→ Exercise instructions: The response should consist of the data below, copied exactly, with no pictures in it.

Collected data entries:
..........
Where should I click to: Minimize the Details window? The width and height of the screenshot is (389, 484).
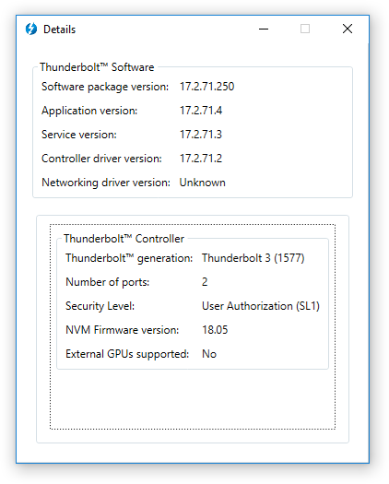[x=264, y=29]
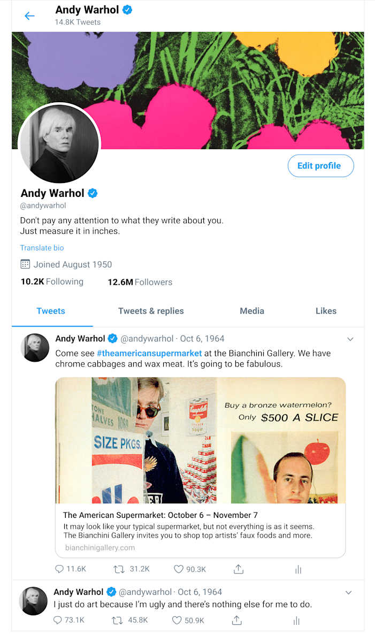Switch to the Media tab
Screen dimensions: 375x642
tap(252, 311)
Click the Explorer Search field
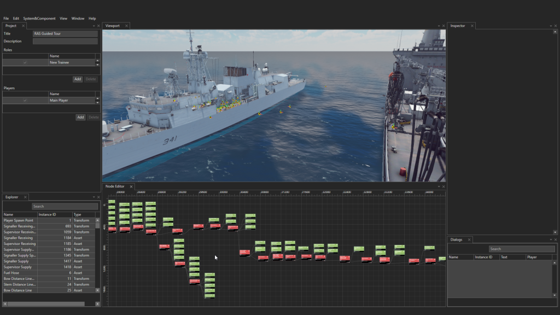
..........
→ Answer section:
Where should I click to: Minimize the Details window? The width and height of the screenshot is (389, 484).
[x=264, y=29]
Switch to the Media tab
Screen dimensions: 375x642
tap(252, 311)
Click the Explorer Search field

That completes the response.